Adair Turner, head of the government's advisory Pensions Commission which will issue a report this week, says that there is a £57 billion hole in Britain's retirement savings. What can government do about it?

Butting out of the pensions sector would be a good start. Government gives tax relief on pensions savings: but nobody understands it; it's hugely complicated (the amount depends on your age, sex, and employment status); that throws up innumerable anomolies; those in turn require constant changes in the rules; but since you can't tear up people's long-term saving contracts, you end up adding new rules to an already over-complicated regime.

Gordon Brown hasn't helped, by seeing pension funds as a nice little Treasury earner and socking them with nearly £6 billion a year extra tax - about the size of Turner's black hole. And by making means-tested benefits higher for pensioners, he has made it crazy for most people to save - they lose a pound of benefit for every pound they have in their private pension plan.

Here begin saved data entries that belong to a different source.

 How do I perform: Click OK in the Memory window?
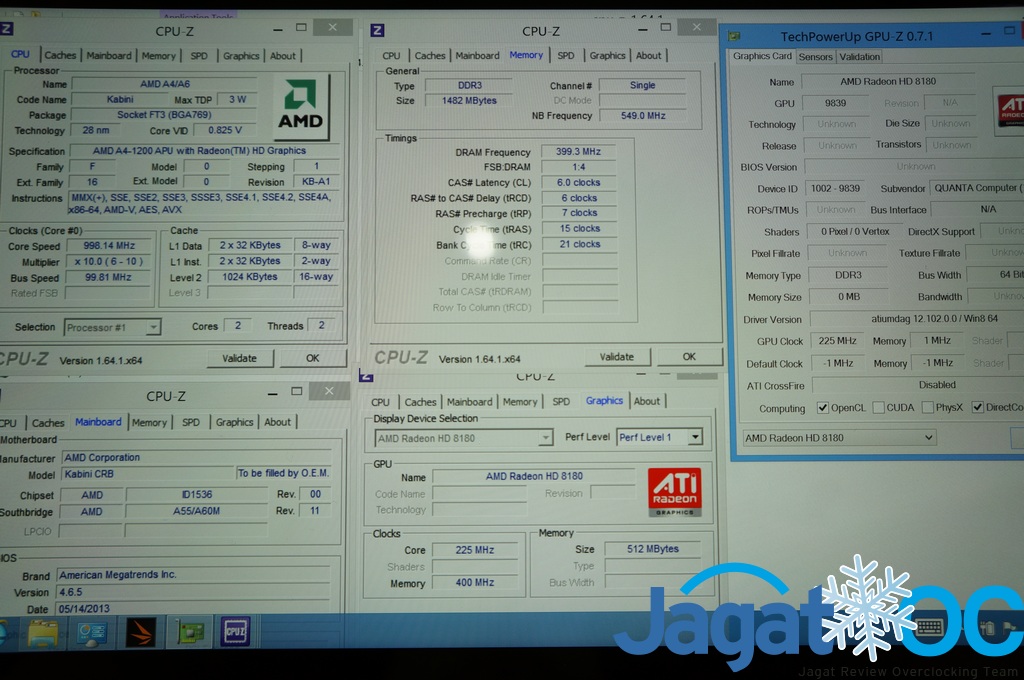coord(688,357)
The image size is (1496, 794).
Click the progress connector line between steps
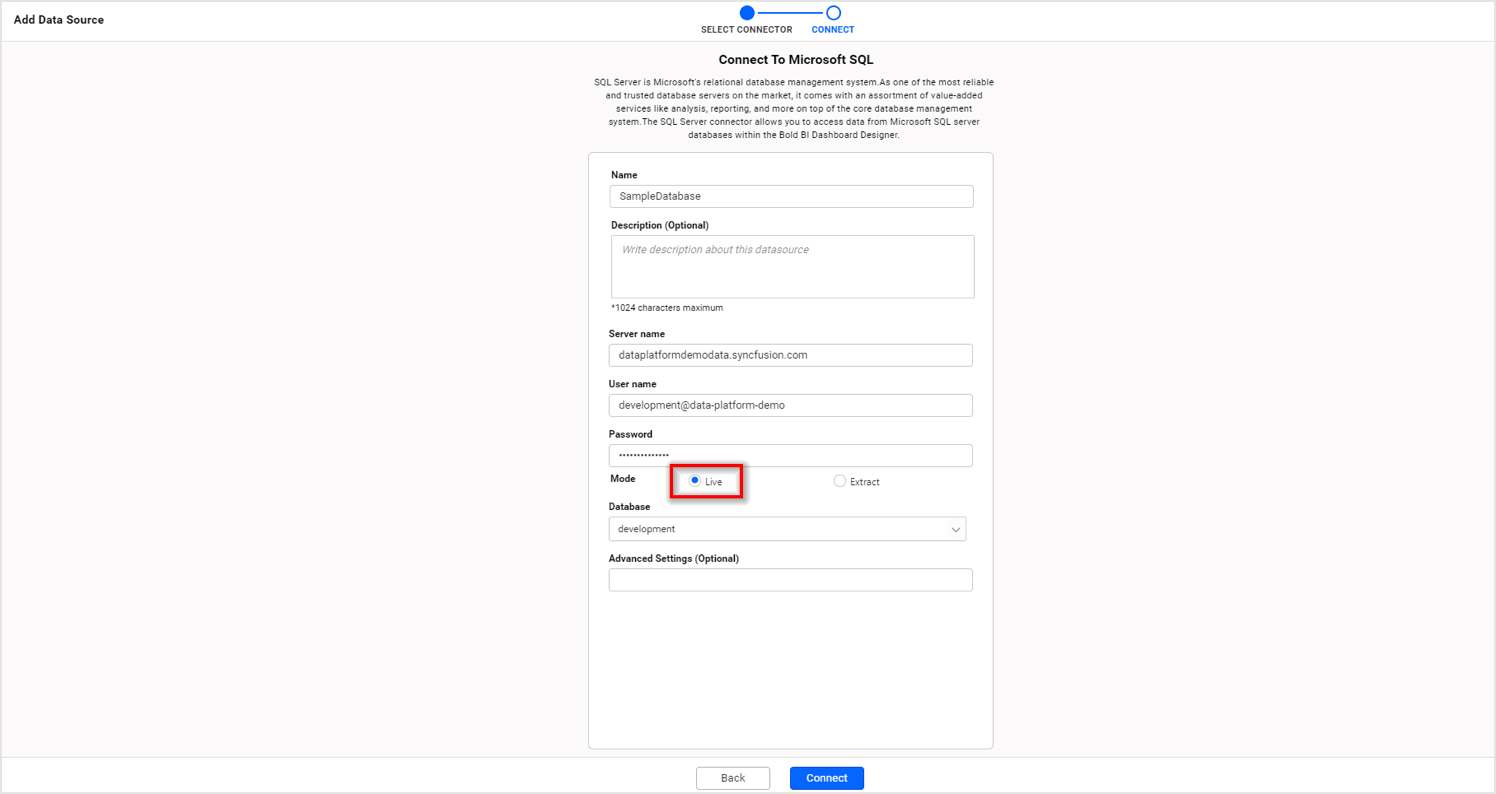pyautogui.click(x=790, y=13)
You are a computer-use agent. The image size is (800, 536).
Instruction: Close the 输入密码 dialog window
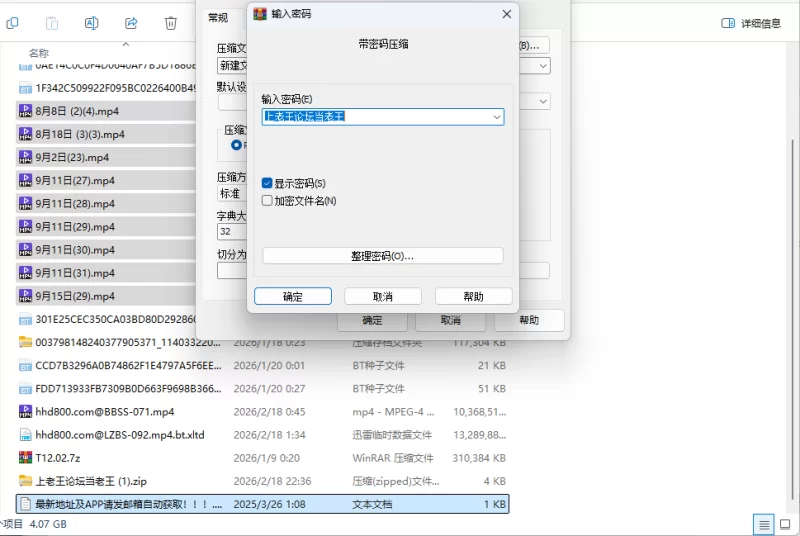click(507, 14)
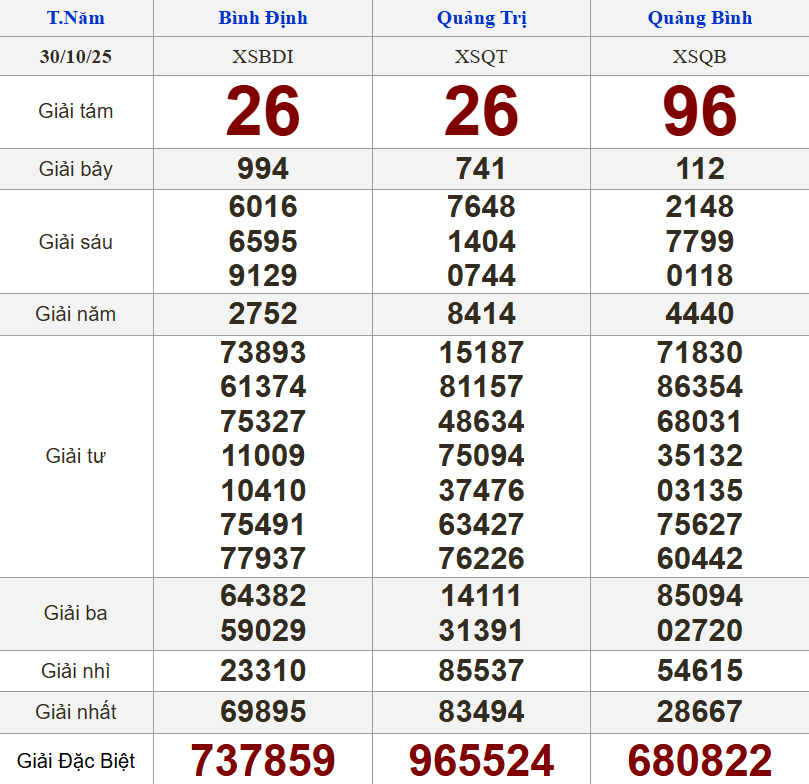
Task: Click the Giải Đặc Biệt row label
Action: pyautogui.click(x=76, y=762)
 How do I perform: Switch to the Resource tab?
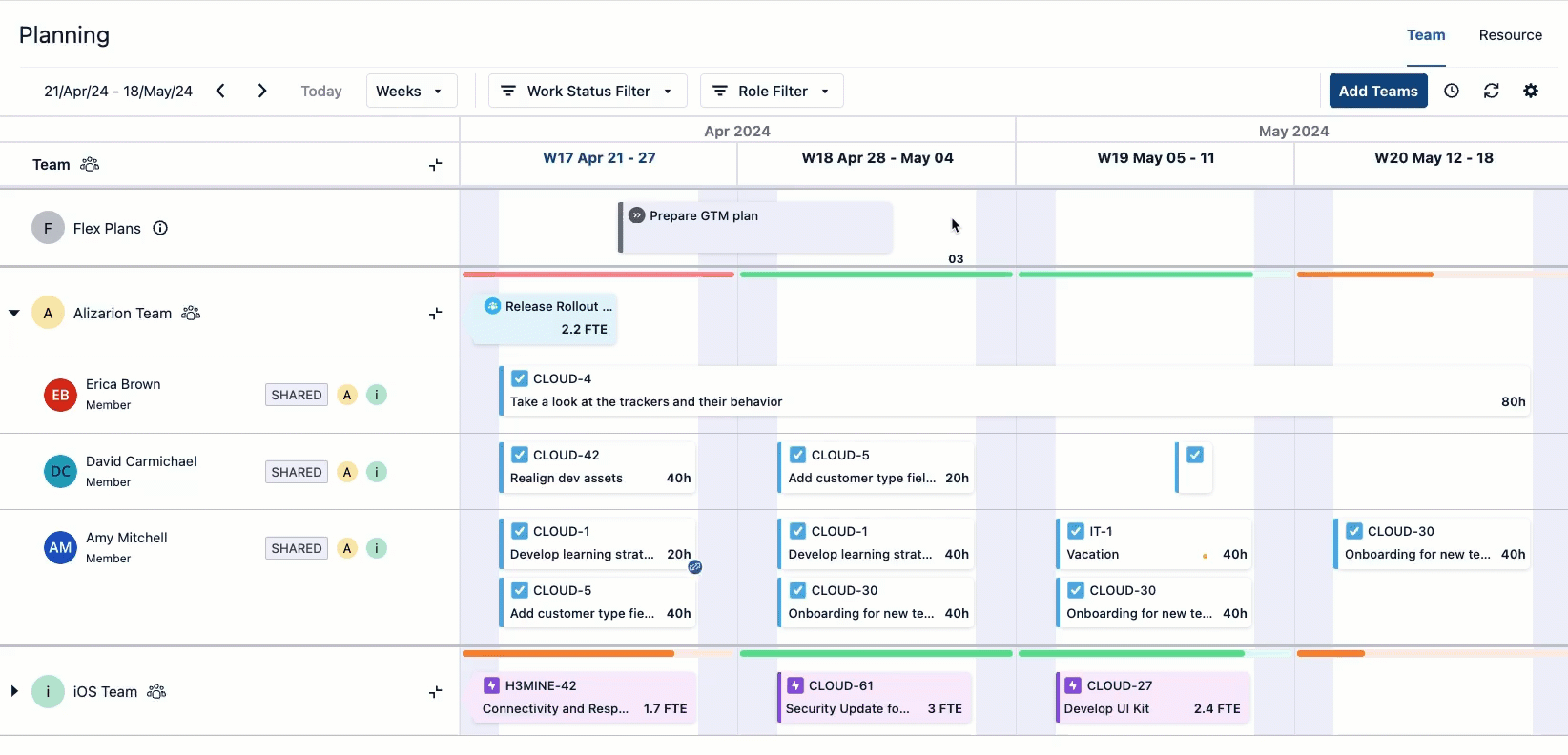[1510, 35]
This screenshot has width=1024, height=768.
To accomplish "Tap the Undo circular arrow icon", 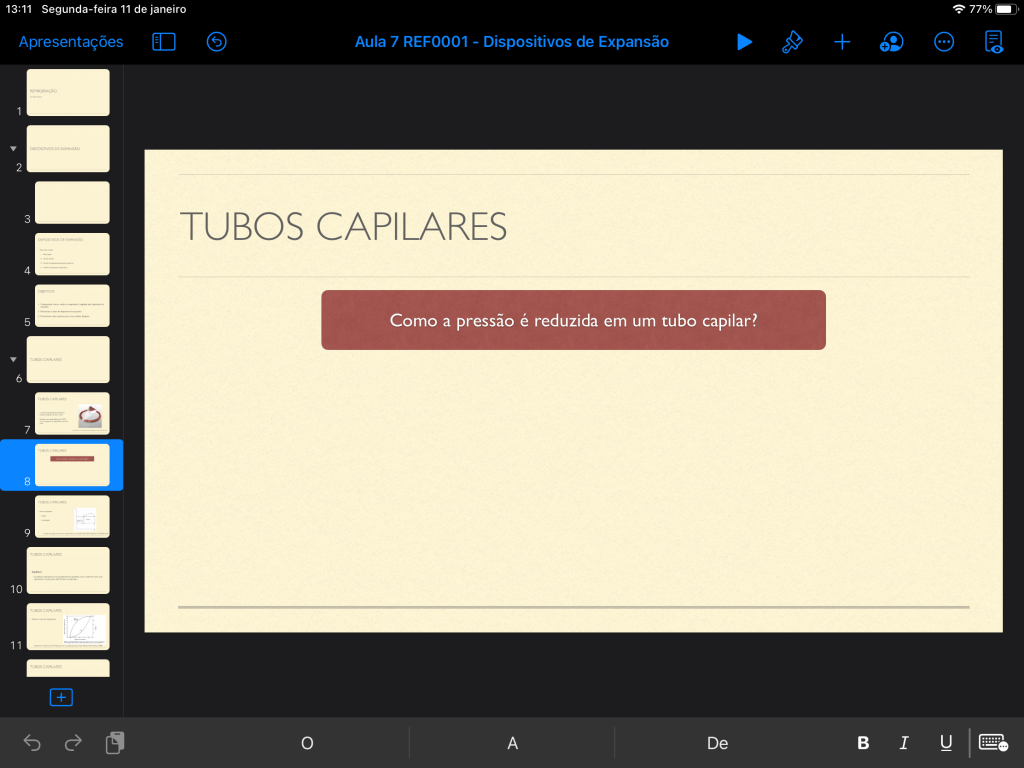I will (217, 42).
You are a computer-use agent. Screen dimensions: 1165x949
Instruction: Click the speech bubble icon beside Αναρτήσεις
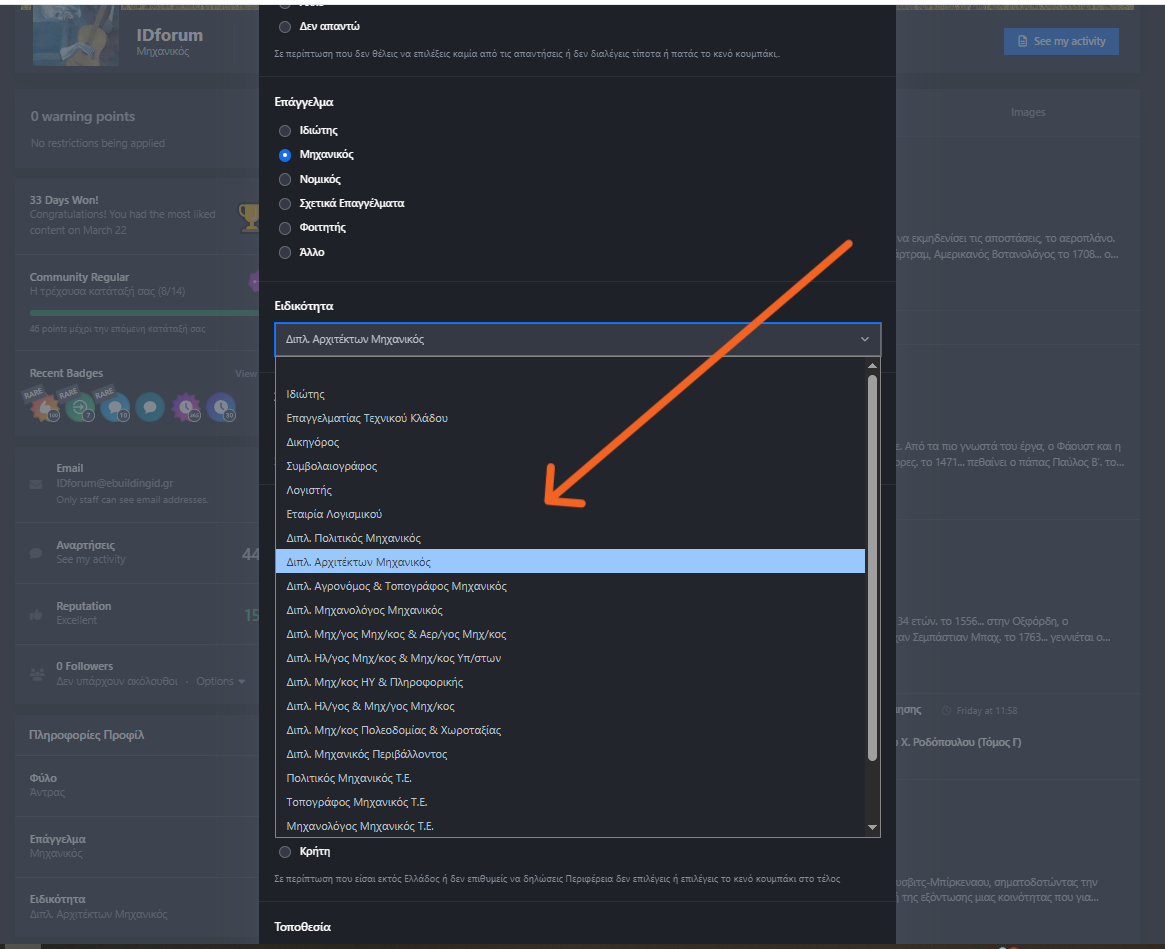37,552
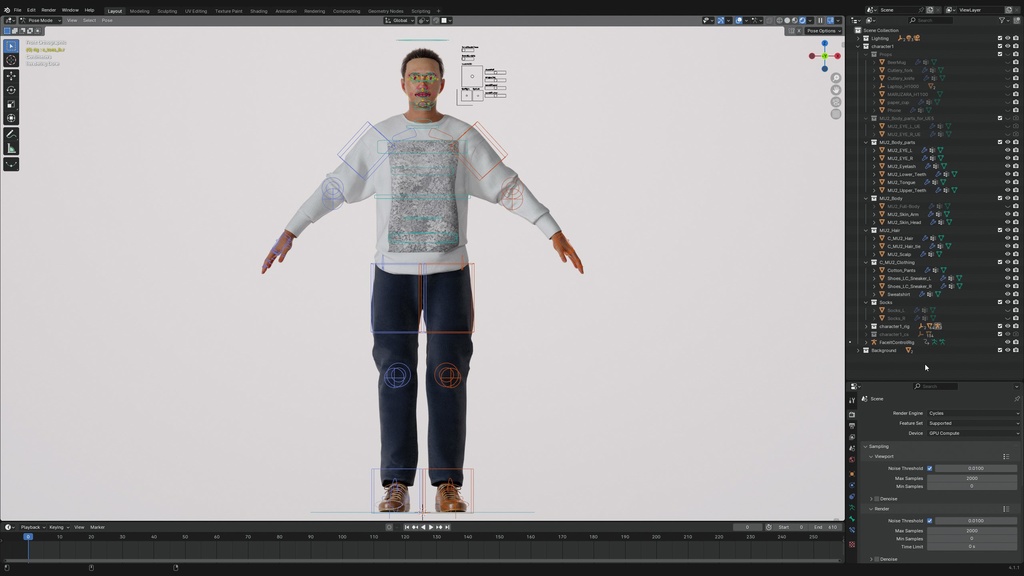Select the snapping magnet icon in viewport header

click(721, 19)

Could we fill the hole by making pension saving compulsory? Tony Blair and Downing Street think that will simply be seen as a new Labour tax. They're right. And the Australian experience shows that if people are compelled to have pension savings, they simply save that much less elsewhere.

No. Only two things will solve the pensions crisis. First, if government must help people save for retirement, make it easy. Give people £1 or 50p for every pound they save themselves. Or scrap front-end inducements altogether and scrap tax on pensioners' savings incomes. And tell them they don't have to put all their savings into an annuity, as they do today - just so long as they have enough to keep them off social benefits.

Second, recognize that people are fitter and living longer, and doing nicer jobs that they don't want to retire from. Britain's favourite weatherman, Michael Fish, has been forced to retire at 60 simply because he is a civil servant. Why? It's no wonder that the UN calculates that by 2050, we will have only two people in work for every retired person they have to support. The state pension age is 65, the state pension system is bust, and state pensions aren't big enough to live on. In the long term the best thing might be to privatize it like Chile and other countries have done. But if you are going to keep it, raise the retirement age to a realistic 70. That means you can pay a state pension higher than the means-tested benefits level, so people won't lose out by saving privately.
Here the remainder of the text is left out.